Rede von Dr. Jürgen Meyer im Europäischen Konvent am 03. Oktober 2002 (I)
Herr Präsident, liebe Kolleginnen und Kollegen! Ich
möchte zunächst Dank und Anerkennung für die
hervorragende Arbeit der Arbeitsgruppe und den Bericht von Herrn
Vitorino aussprechen. Ich möchte vier Anmerkungen
anschließen. Erstens, ich bin ausdrücklich für die
Aufnahme der Präambel der Charta in die künftige
Verfassung, das heißt, deren Präambel sollte auch
Präambel der künftigen Verfassung werden. Alle Versuche,
eine neue Präambel zu schreiben, haben nach meinem Eindruck
keine neuen Ideen zu Tage gefördert, und die Präambel war
Gegenstand monatelanger Debatten im ersten Konvent, die wir nicht
wiederholen sollten. Wir haben hier andere Aufgaben und sollten die
Arbeit des ersten Konvents respektieren.
Zweitens, die Bedenken, gerade die unserer britischen Freunde,
waren im ersten Konvent Gegenstand langer Debatten, und sie haben
zu dem Artikel 51 Absatz 2 geführt, der eine Bedingung
für Roman Herzog war, diese Charta überhaupt zur Annahme
zu empfehlen, und da steht: "Diese Charta begründet weder neue
Zuständigkeiten noch neue Aufgaben für die Gemeinschaft
und für die Union." Es handelt sich also um eine
Kompetenz-Schutzklausel, die auf Wunsch gerade unserer britischen
Freunde eingeführt wurde.
Drittens, die Frage, die noch in der Arbeitsgruppe zu behandeln
sein wird, nämlich die der individuellen Einklagbarkeit, ist
aus meiner Sicht von zentraler Bedeutung. Grundrechte, die am Ende
nur auf dem Papier stehen und nicht eingeklagt werden können,
wecken Hoffnung, und am Ende - da gibt es auch historische
Beispiele - enden sie in tiefer Enttäuschung. Deshalb sollten
wir bedenken, dass der Gerichtshof Erster Instanz des EuGH die
Charta bereits anwendet, aber der EuGH in einer Entscheidung im
Juni gesagt hat, dass nun der Gesetzgeber am Zuge sei, das
heißt, der Ball liegt beim Konvent. Wir sollten diese
individuelle Einklagbarkeit vorsehen.
Viertens, Beitritt zur Europäischen Menschenrechtskonvention.

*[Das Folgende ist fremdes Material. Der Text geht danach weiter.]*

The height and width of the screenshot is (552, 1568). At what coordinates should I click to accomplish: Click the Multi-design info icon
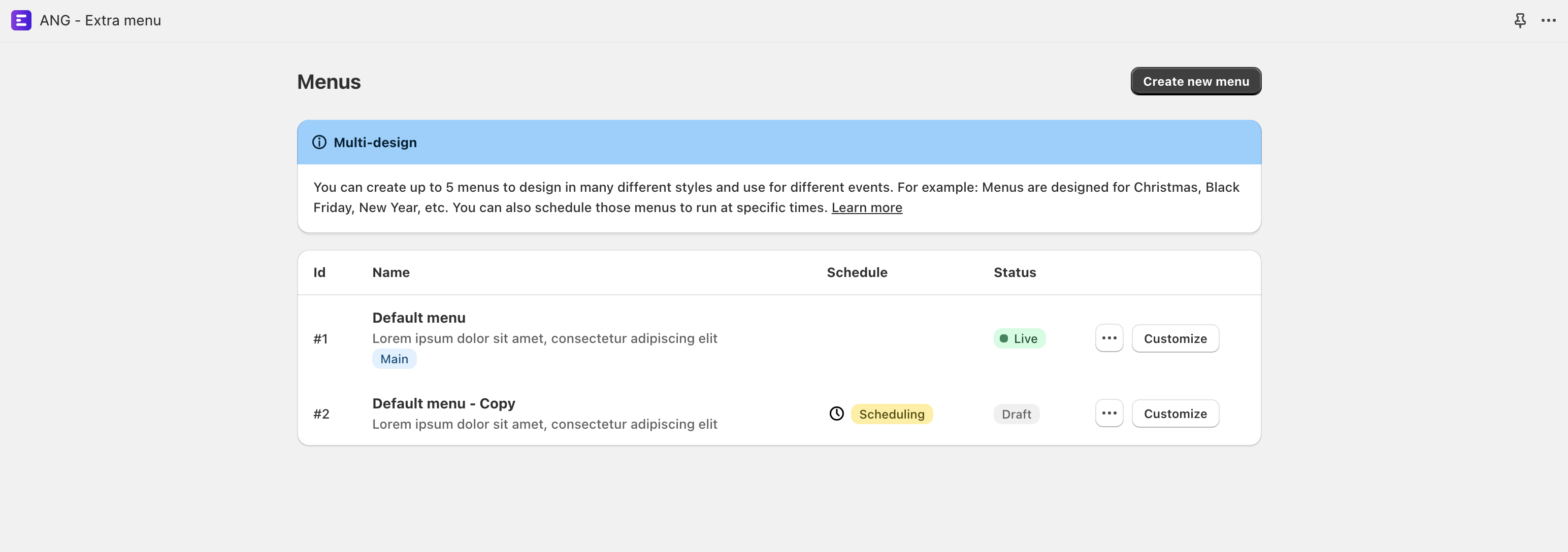pos(319,142)
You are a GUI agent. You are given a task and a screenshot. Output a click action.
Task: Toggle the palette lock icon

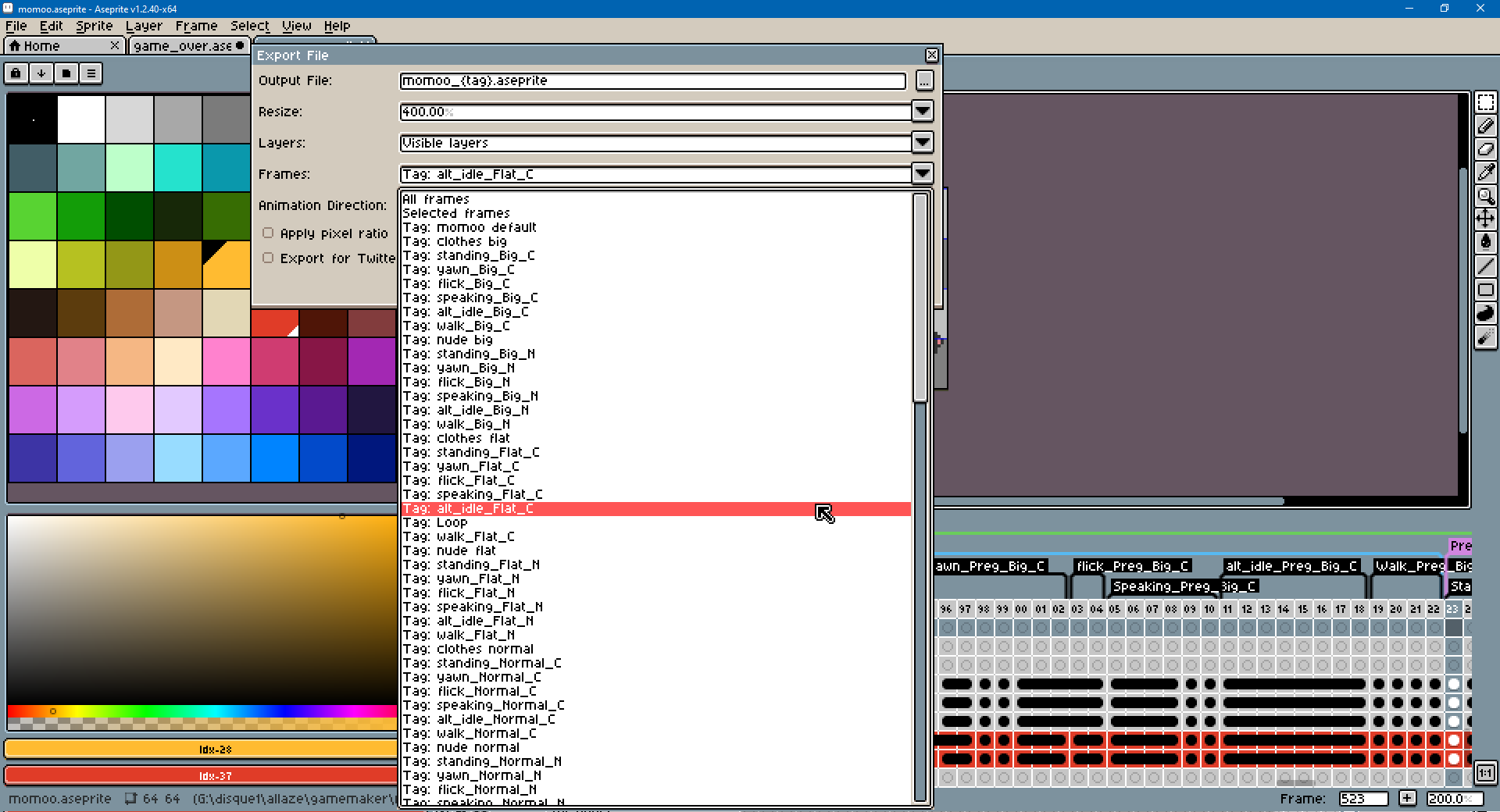(x=16, y=73)
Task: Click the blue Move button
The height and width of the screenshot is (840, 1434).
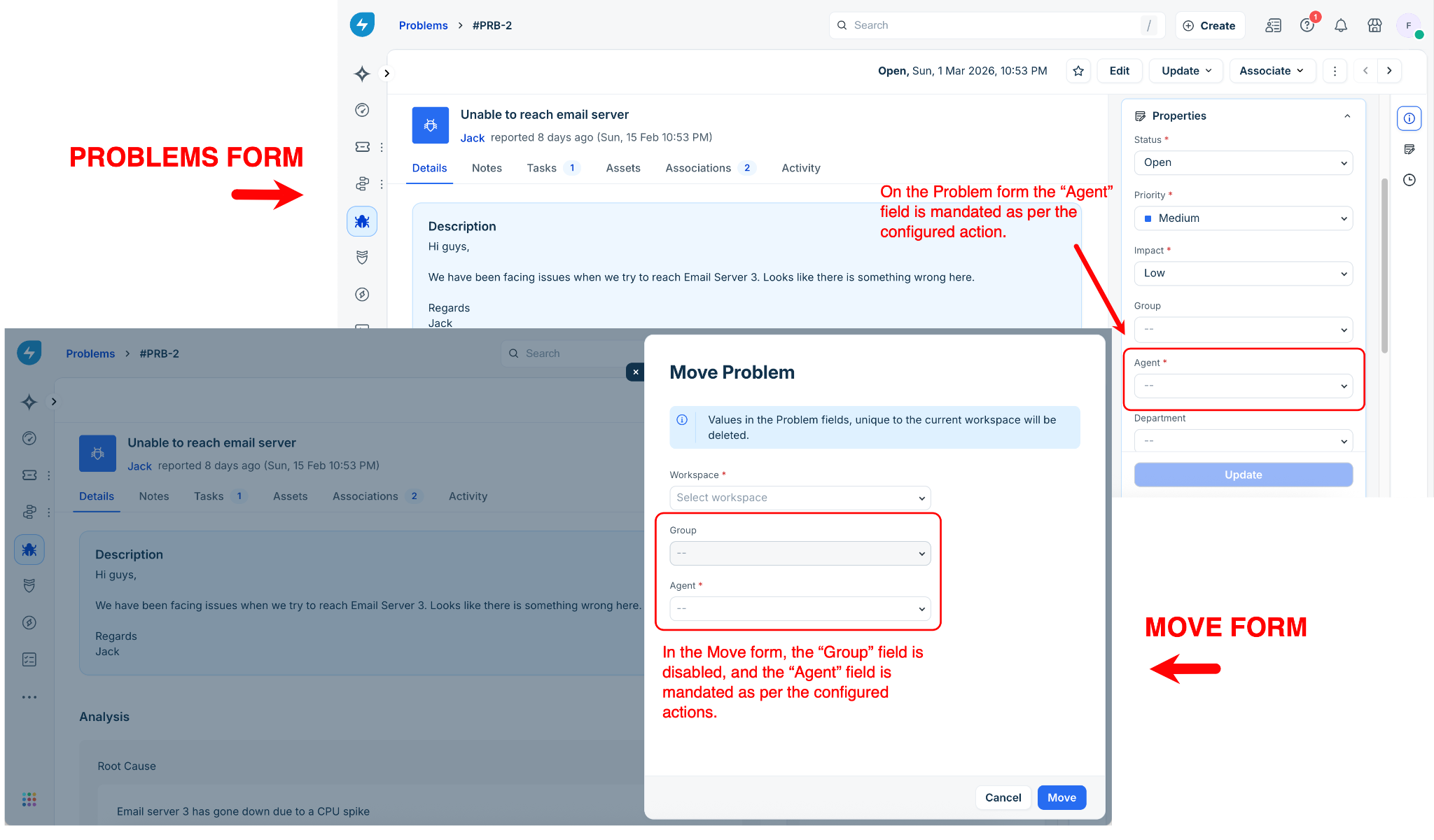Action: (x=1061, y=797)
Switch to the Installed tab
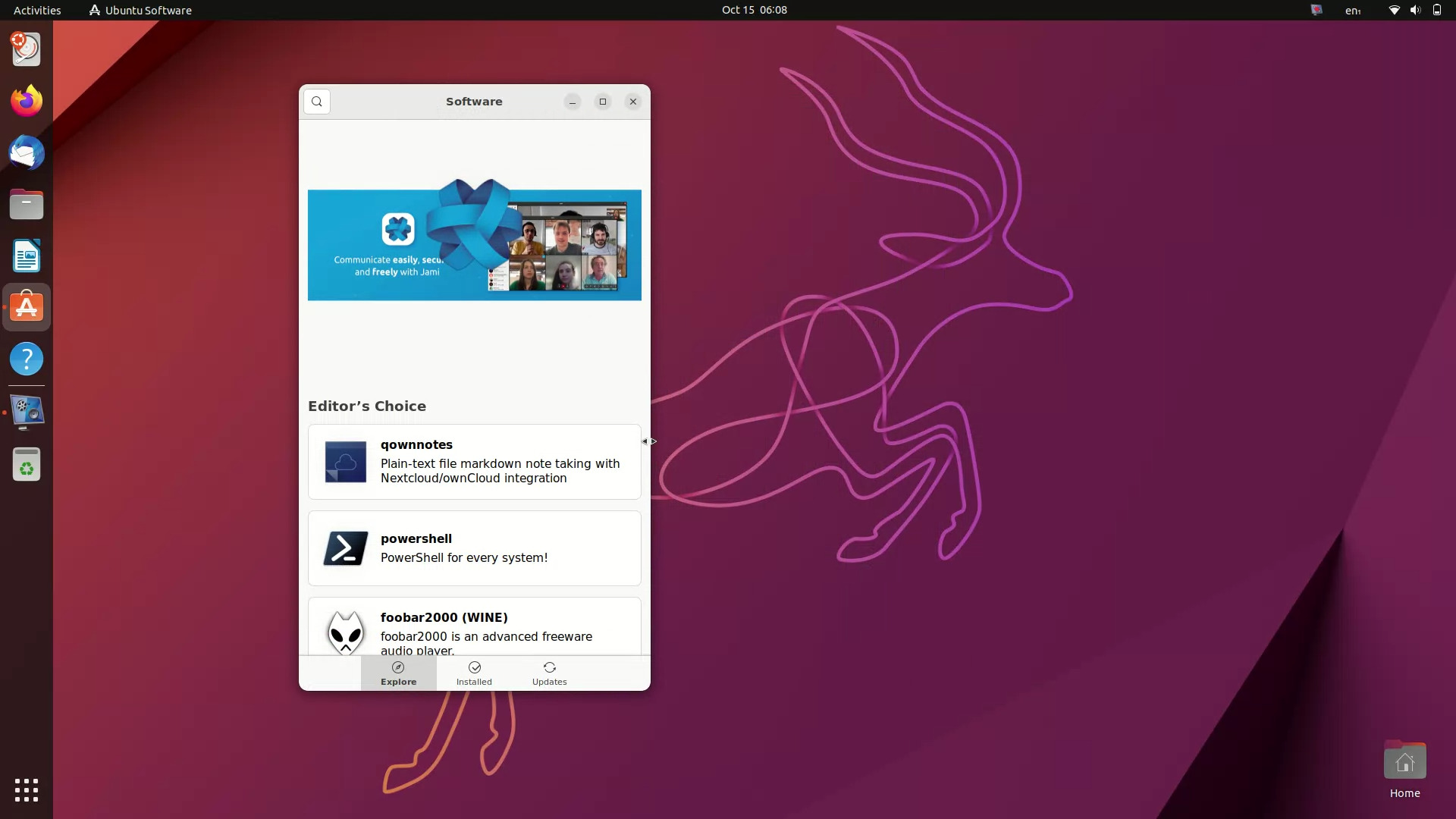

Den halte ich für geradezu logisch zwingend, aber mit Herrn
Vitorino nicht für eine Alternative zur Verbindlichkeit der
Charta, sondern für etwas, das selbstverständlich
hinzukommen muss. Man muss nur sehen, dass es gegen nationale
Grundrechtsverletzungen den Schutz durch die Europäische
Menschenrechtskonvention gibt, und wenn Kompetenzen eingeklagt
werden, muss das selbstverständlich auch für eventuelle
Grundrechtsverletzungen durch Organe der Europäischen Union
gelten. Das ist logisch zwingend.
Rede von Dr. Jürgen Meyer im Europäischen Konvent am 03. Oktober 2002 (II)
Herr Präsident! Die Vorschläge von Gisela Stuart haben dadurch besondere Überzeugungskraft, dass sie klugerweise gemeinsam mit der Arbeitsgruppe Subsidiarität entwickelt worden sind. Ich finde, es ist ein guter Ansatz, auf der einen Seite zu sagen, dass wir den Sachverstand und die Erfahrung der nationalen Parlamente benötigen, um etwa die politische Subsidiaritätsfrage zu beantworten, das heißt ob eine Regelung ausreichend auf der Ebene der Mitgliedstaaten erfolgen kann, also durch die nationalen Parlamente. Gleichzeitig sind wir uns aber auch darüber einig, dass es keine neuen Gremien und keine Vermischung der Entscheidungsebenen geben soll, dass die nationalen Parlamente nicht Mitgesetzgeber werden und dass es auch keine Verzögerungen geben darf. Deshalb finde ich diese Vorschläge gut. Das Gewicht der nationalen Parlamente wird dadurch gestärkt, dass hinter Bedenken, über die die Europäischen Organe, Europäisches Parlament und Rat, befinden können, ein Klagerecht steht. Das muss man im Zusammenhang sehen. Im übrigen sollte es aber dabei bleiben. Hauptansprechpartner der nationalen Parlamente sind die nationalen Regierungen. Da gibt es Einwirkungsmöglichkeiten nach unterschiedlichen Modellen. Die können wir aber nicht von hier aus den Mitgliedstaaten aufoktroyieren, denn das wäre eine Verletzung des Subsidiaritätsprinzips. Das muss man klar auseinanderhalten.